◆ RECORDS SUPPLIED ◆
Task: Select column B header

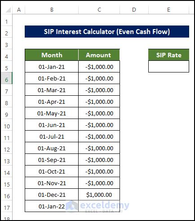Action: (x=52, y=10)
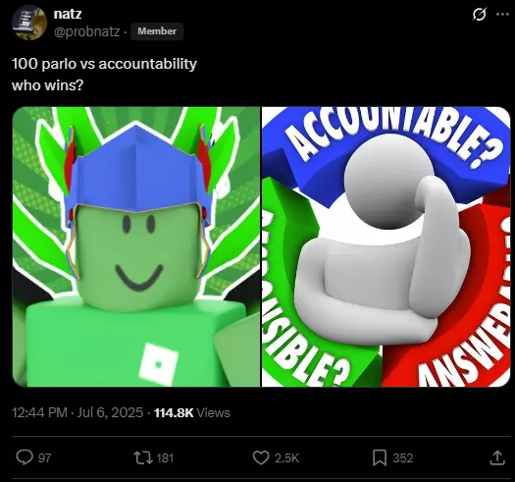View the 181 reposts count
The image size is (515, 482).
coord(165,458)
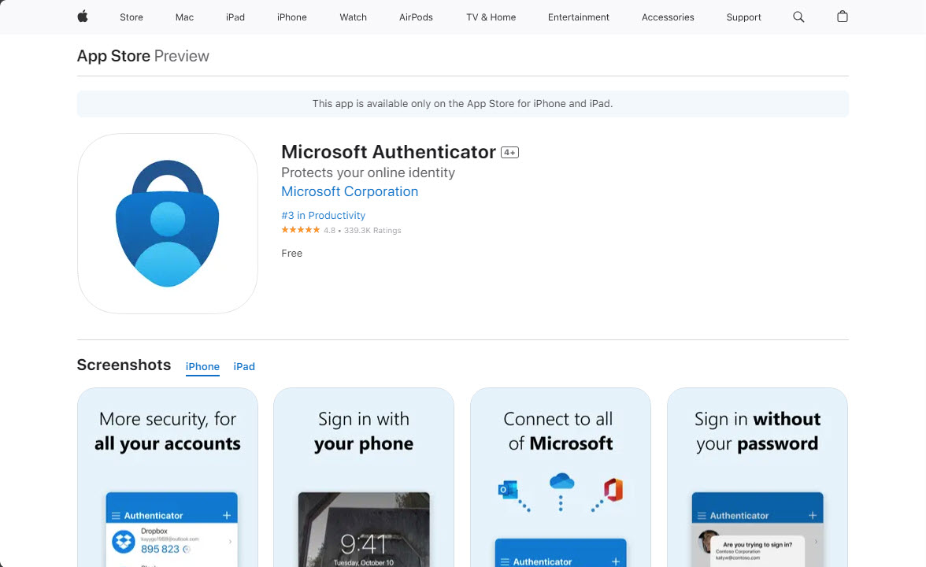The image size is (926, 567).
Task: Switch to iPad screenshots tab
Action: [244, 366]

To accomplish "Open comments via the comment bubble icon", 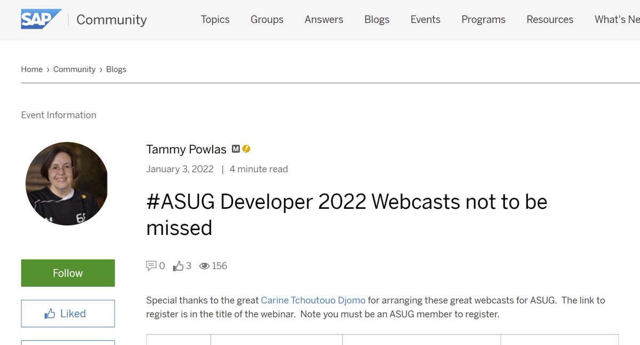I will click(151, 265).
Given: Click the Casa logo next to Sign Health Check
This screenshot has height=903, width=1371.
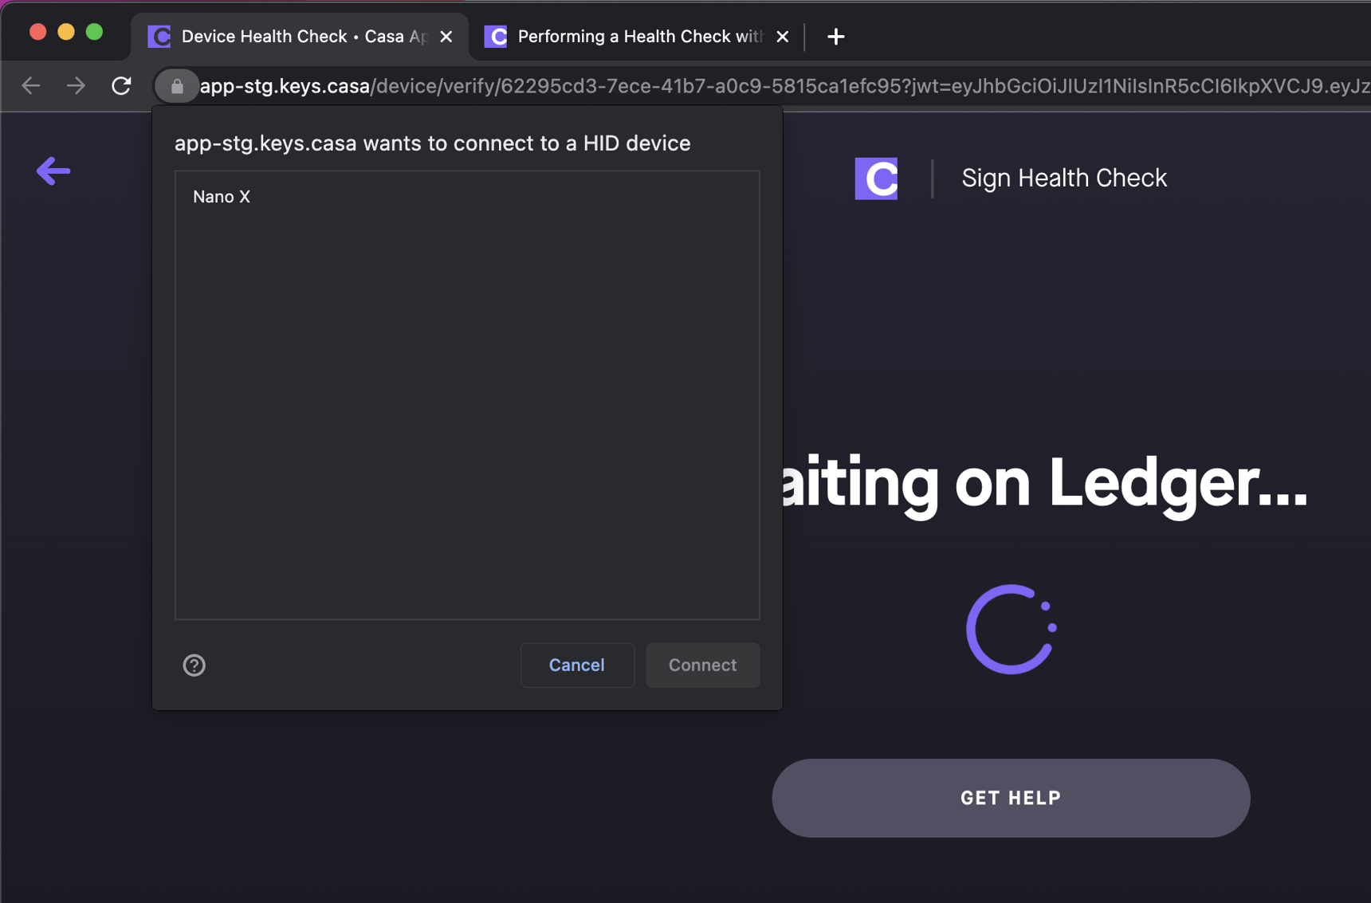Looking at the screenshot, I should [875, 179].
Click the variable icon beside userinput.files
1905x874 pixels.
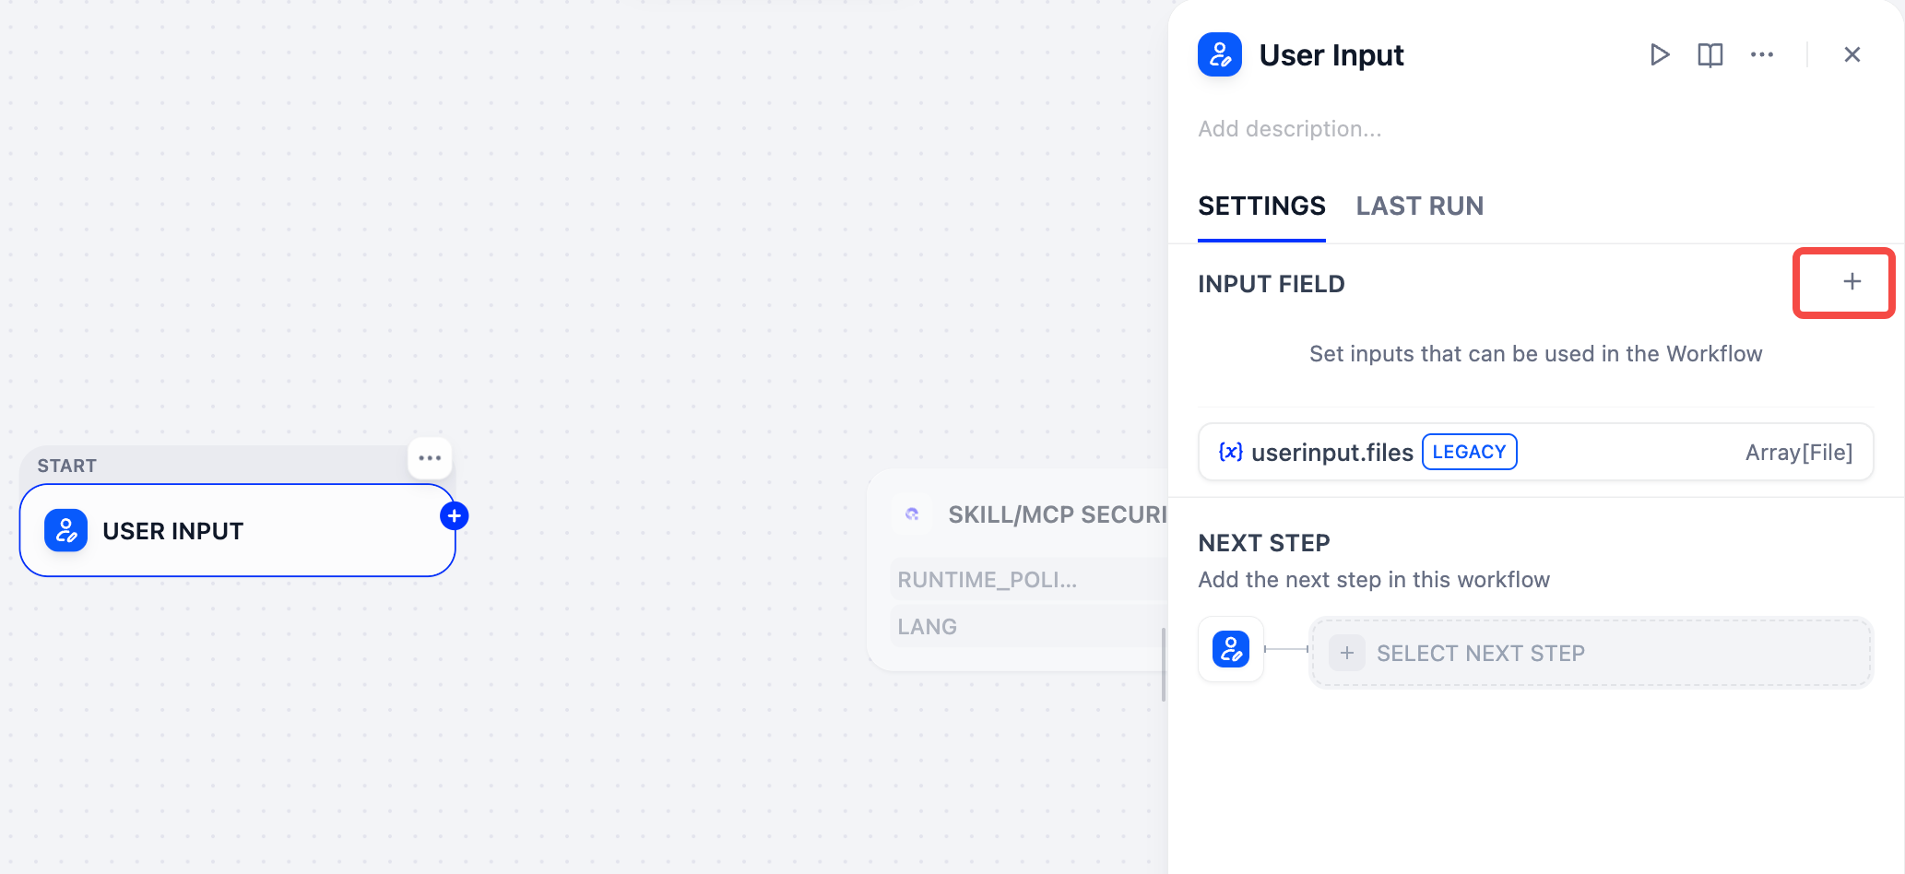1231,452
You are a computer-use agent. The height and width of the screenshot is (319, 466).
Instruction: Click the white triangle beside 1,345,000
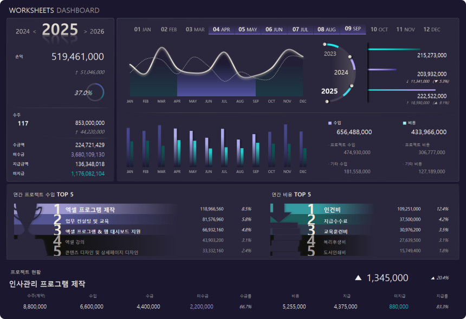pyautogui.click(x=358, y=278)
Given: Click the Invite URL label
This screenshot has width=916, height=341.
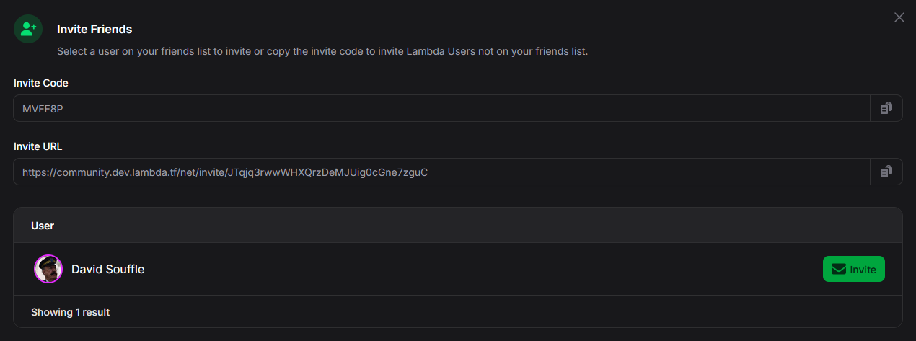Looking at the screenshot, I should tap(38, 146).
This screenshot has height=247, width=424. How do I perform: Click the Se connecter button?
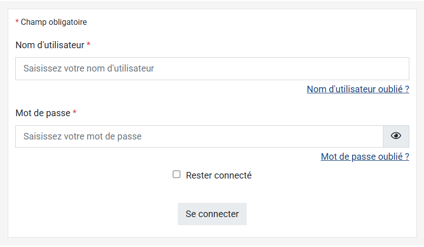(x=212, y=214)
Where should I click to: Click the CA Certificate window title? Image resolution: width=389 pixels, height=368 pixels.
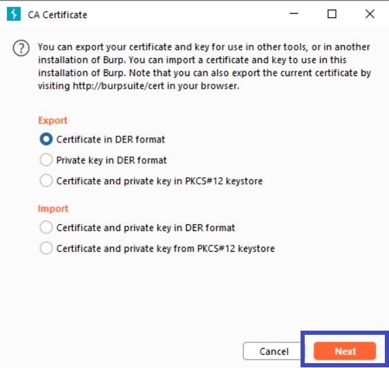[x=57, y=15]
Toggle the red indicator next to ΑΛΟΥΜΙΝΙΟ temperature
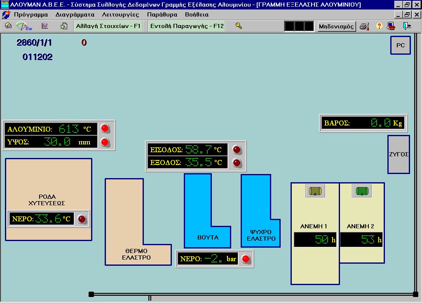This screenshot has width=422, height=304. coord(106,128)
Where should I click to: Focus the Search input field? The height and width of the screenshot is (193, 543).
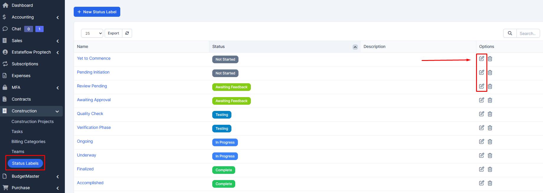click(x=528, y=34)
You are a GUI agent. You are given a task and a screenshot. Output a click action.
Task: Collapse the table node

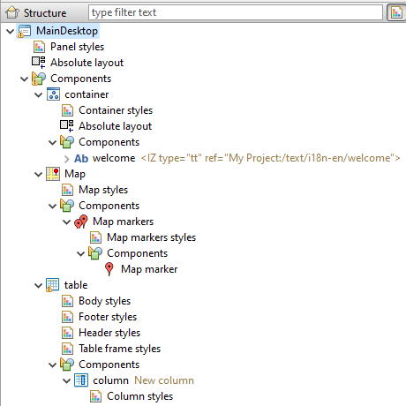(x=39, y=286)
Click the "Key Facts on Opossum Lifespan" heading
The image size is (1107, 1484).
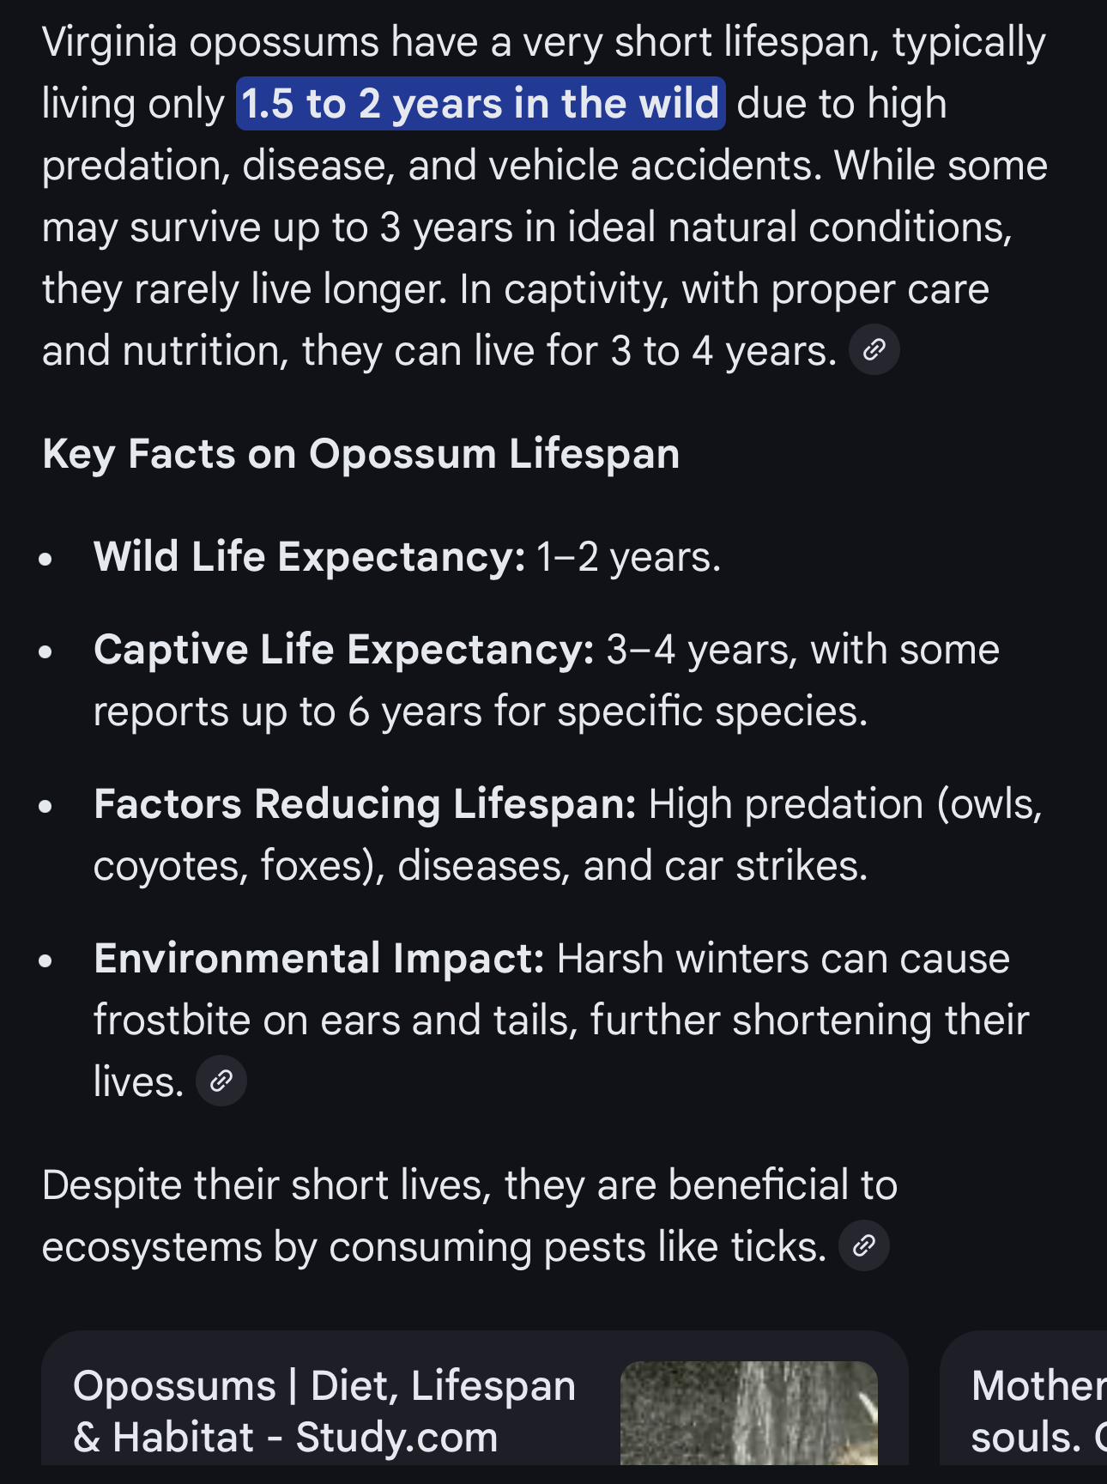360,454
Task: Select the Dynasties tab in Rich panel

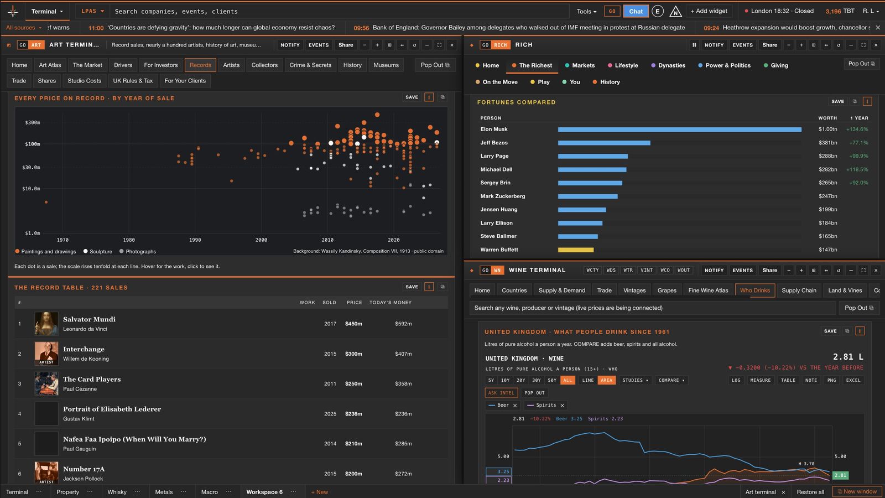Action: [668, 65]
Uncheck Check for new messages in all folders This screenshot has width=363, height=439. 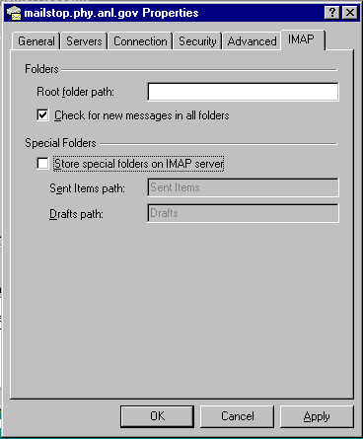click(x=42, y=115)
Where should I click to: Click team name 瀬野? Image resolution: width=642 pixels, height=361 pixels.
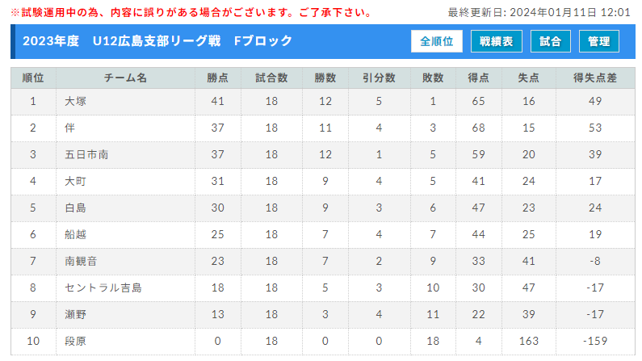(75, 314)
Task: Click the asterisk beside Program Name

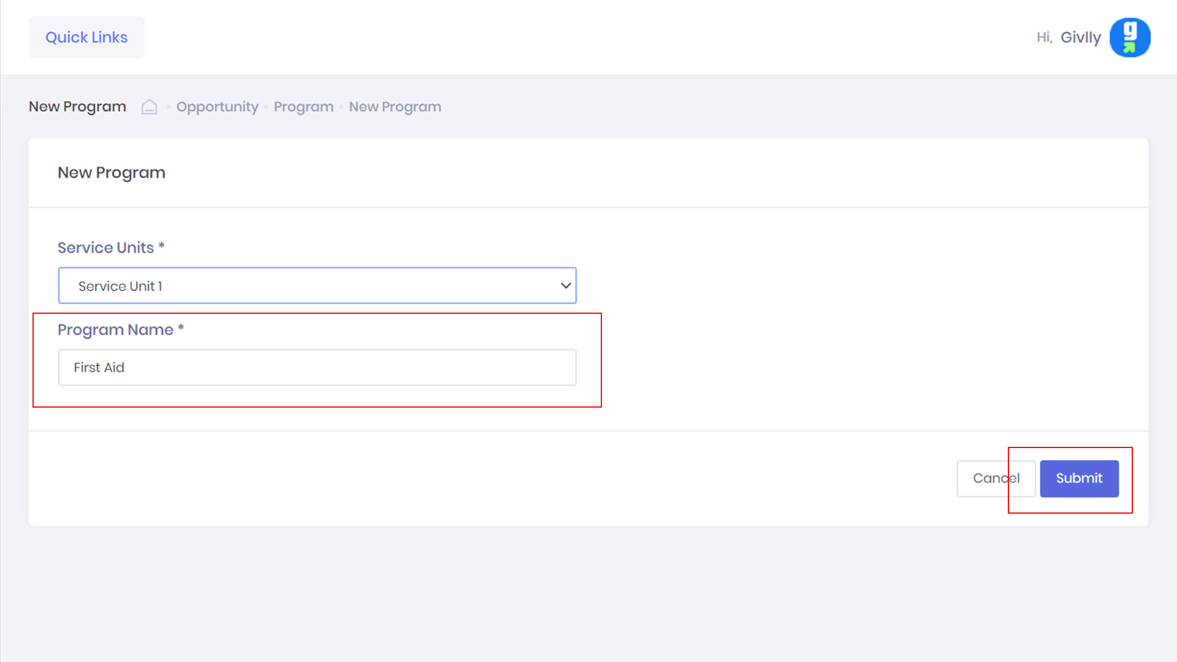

◆ YOUR TASK ◆
Whenever the word "agent" appears in a line of the listing, report that line.

◆ YOUR RESPONSE ◆
You are a computer-use agent. The height and width of the screenshot is (319, 466).
You are a GUI agent. You are given a task and a screenshot. Output a click action.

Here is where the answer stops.